This watercolor drawing of a cone beaker is not a new acquisition at the Rakow Library. In fact, it’s been in the Museum’s possession—along with the actual glass object it represents—since 1985. It’s a treasured item in our collection, however, and one we’re excited to share.
The watercolor (Figure 1) and its accompanying annotations document the discovery of a 7th century cone beaker found in 1862 at the site of an important Anglo-Saxon cemetery in southeastern England. The site, King’s Field in Faversham, Kent, was likely once a villa of the kings of Kent. Many centuries later, William P. Hoare, a physician practicing in Kent in the middle of the 19th century, acquired the beaker (quite possibly as a form of payment from a patient). His son, painter William Webster Hoare, illustrated the family’s recent acquisition in this watercolor dated February 2, 1878; annotations were made by William P. Hoare.

====

* _DIRECTIONS_:
a - According to the passage on the cone beaker watercolor, in what year was the beaker found?
b - Translate this sentence from the passage on the cone beaker watercolor into Spanish: "The site, King’s Field in Faversham, Kent, was likely once a villa of the kings of Kent."
c - Continue the passage on the cone beaker watercolor from its final sentence.

====

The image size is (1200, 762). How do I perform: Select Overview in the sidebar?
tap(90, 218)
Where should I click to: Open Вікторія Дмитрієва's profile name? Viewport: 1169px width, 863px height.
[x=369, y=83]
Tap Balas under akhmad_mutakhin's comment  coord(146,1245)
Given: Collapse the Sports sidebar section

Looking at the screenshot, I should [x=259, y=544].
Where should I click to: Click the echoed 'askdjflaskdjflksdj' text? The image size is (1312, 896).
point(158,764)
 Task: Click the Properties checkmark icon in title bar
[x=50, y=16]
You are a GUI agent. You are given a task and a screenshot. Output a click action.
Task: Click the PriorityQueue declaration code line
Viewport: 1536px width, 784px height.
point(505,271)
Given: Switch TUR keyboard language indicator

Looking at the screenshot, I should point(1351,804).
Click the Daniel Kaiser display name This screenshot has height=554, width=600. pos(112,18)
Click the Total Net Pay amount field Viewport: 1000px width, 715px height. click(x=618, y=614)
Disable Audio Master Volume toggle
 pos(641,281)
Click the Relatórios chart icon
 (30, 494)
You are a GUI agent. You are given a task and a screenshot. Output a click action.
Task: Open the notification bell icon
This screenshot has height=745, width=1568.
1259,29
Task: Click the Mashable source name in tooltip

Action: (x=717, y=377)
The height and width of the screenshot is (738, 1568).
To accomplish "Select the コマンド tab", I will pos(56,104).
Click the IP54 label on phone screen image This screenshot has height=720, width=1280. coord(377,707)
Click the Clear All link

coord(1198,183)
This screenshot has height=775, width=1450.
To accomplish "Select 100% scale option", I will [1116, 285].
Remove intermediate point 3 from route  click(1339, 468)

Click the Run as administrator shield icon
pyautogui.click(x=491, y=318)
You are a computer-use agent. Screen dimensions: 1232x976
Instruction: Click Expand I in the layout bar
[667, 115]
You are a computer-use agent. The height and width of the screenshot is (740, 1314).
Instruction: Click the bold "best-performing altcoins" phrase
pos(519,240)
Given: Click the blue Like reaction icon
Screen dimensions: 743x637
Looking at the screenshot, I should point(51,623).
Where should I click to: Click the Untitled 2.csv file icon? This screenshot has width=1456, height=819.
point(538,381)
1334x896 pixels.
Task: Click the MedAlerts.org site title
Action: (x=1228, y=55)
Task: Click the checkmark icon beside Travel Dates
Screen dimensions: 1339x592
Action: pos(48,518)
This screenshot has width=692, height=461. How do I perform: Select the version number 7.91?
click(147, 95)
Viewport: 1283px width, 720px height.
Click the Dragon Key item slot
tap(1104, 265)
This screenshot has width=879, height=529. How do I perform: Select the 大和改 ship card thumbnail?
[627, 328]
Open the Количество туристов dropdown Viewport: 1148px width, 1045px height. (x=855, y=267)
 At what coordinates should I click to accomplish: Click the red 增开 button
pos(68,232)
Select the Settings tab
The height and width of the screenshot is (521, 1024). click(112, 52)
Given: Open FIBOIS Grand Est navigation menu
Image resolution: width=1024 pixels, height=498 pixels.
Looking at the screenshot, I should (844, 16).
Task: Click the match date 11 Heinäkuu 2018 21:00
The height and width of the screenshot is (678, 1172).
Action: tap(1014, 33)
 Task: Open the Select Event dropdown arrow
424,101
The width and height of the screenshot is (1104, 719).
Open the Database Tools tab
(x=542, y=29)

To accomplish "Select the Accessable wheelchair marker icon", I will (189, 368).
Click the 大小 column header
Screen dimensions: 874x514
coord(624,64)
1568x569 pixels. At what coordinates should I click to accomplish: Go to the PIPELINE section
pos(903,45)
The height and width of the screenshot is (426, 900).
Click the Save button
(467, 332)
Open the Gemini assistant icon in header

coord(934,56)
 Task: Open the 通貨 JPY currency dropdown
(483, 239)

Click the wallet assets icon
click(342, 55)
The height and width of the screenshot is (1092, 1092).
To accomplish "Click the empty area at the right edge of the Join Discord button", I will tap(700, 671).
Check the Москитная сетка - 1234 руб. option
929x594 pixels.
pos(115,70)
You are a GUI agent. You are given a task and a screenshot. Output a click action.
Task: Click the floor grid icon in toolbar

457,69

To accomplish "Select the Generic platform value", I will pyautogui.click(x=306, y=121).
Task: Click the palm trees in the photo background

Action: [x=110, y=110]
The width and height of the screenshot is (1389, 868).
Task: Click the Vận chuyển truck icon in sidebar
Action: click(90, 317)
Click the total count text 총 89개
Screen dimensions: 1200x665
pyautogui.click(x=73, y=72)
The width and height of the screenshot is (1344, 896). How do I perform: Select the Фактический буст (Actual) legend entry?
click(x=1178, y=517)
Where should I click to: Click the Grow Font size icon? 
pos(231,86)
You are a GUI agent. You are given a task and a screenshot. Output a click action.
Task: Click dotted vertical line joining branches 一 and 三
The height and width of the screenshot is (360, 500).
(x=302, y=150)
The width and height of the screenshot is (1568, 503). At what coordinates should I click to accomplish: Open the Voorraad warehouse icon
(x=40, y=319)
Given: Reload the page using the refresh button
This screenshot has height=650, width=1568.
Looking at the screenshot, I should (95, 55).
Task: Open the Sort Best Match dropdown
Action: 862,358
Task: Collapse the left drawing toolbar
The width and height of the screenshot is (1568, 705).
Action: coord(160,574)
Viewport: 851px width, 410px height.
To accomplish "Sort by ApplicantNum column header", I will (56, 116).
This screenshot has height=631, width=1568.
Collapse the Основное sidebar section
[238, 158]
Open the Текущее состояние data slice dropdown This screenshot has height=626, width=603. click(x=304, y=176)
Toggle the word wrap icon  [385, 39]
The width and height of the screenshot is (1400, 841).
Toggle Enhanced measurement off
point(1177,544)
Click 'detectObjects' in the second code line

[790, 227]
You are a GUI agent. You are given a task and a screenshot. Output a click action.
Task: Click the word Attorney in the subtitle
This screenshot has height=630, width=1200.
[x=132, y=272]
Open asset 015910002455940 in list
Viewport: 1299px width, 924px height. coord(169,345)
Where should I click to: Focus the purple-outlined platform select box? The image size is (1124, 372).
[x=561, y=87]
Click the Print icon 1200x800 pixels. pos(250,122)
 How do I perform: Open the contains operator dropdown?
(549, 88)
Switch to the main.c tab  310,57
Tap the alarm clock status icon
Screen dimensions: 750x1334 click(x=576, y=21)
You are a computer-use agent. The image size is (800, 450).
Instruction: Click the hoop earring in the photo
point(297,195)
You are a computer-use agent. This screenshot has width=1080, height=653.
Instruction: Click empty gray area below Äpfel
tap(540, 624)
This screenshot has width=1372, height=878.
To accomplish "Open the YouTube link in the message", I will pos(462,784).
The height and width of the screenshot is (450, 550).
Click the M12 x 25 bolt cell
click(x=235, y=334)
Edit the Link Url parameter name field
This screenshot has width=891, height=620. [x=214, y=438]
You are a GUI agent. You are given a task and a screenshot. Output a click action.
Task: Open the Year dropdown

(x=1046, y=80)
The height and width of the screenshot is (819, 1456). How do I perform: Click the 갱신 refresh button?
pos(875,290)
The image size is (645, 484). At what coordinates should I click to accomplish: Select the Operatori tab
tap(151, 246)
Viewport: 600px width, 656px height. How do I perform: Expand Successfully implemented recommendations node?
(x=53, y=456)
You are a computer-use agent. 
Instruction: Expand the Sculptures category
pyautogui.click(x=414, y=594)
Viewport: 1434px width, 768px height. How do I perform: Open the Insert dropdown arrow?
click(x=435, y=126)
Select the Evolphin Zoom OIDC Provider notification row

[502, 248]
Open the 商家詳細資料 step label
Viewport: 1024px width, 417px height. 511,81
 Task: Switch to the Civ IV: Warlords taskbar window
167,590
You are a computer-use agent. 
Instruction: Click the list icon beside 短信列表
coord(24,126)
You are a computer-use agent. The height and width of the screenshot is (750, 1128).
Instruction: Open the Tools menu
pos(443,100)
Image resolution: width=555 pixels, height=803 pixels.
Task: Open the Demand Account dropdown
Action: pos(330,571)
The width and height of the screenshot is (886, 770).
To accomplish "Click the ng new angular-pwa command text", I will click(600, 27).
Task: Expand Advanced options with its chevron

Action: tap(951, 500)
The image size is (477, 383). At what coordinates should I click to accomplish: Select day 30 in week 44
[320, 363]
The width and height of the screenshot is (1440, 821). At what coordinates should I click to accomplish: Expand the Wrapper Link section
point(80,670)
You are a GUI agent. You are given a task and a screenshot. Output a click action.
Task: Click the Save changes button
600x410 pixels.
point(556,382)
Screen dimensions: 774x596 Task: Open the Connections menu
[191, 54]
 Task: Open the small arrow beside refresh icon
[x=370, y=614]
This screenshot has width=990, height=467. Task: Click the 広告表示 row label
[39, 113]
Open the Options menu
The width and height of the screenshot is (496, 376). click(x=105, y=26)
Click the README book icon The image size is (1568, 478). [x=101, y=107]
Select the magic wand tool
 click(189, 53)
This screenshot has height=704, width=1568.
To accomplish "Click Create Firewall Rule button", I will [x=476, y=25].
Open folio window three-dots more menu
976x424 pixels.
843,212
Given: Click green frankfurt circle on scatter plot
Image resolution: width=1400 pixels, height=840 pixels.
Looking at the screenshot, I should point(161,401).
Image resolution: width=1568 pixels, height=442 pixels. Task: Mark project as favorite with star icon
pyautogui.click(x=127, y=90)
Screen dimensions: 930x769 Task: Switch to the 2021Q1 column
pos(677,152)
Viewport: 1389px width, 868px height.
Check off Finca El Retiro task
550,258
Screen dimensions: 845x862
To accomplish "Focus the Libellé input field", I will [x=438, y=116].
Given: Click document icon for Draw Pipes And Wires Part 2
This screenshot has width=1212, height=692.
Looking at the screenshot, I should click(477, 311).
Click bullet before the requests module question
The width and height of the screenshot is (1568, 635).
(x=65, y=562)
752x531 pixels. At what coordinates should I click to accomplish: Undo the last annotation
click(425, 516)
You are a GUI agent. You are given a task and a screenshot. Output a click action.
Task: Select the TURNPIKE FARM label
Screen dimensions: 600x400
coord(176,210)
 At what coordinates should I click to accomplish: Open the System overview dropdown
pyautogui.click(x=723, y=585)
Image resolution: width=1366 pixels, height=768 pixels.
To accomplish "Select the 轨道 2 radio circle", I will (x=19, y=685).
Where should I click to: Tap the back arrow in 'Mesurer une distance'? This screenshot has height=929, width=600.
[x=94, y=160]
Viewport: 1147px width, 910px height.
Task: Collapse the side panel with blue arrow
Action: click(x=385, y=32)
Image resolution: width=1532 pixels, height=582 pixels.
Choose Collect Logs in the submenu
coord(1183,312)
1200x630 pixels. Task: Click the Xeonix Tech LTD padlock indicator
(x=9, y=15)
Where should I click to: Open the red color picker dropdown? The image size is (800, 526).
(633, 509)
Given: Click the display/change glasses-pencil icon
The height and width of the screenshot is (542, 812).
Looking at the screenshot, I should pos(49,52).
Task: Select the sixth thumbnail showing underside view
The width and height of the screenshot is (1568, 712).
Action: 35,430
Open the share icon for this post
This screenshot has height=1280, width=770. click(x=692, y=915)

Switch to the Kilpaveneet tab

====

* _RESPONSES FOR EACH TASK_:
a - 1862

b - El sitio, King’s Field, en Faversham, Kent, fue probablemente en otro tiempo una villa de los reyes de Kent.

c -
The beaker itself (Figure 2) was blown and decorated with several horizontal trails to form a pattern of lozenges. Though it’s over 1,300 years old, it’s still in remarkable condition.
In 1885, after the death of William P. Hoare, family members immigrated to Australia with the beaker; there it remained with the family for the next one hundred years until the Museum acquired it in 1985 from P. T. Cooke, the great-grandson of William P. Hoare.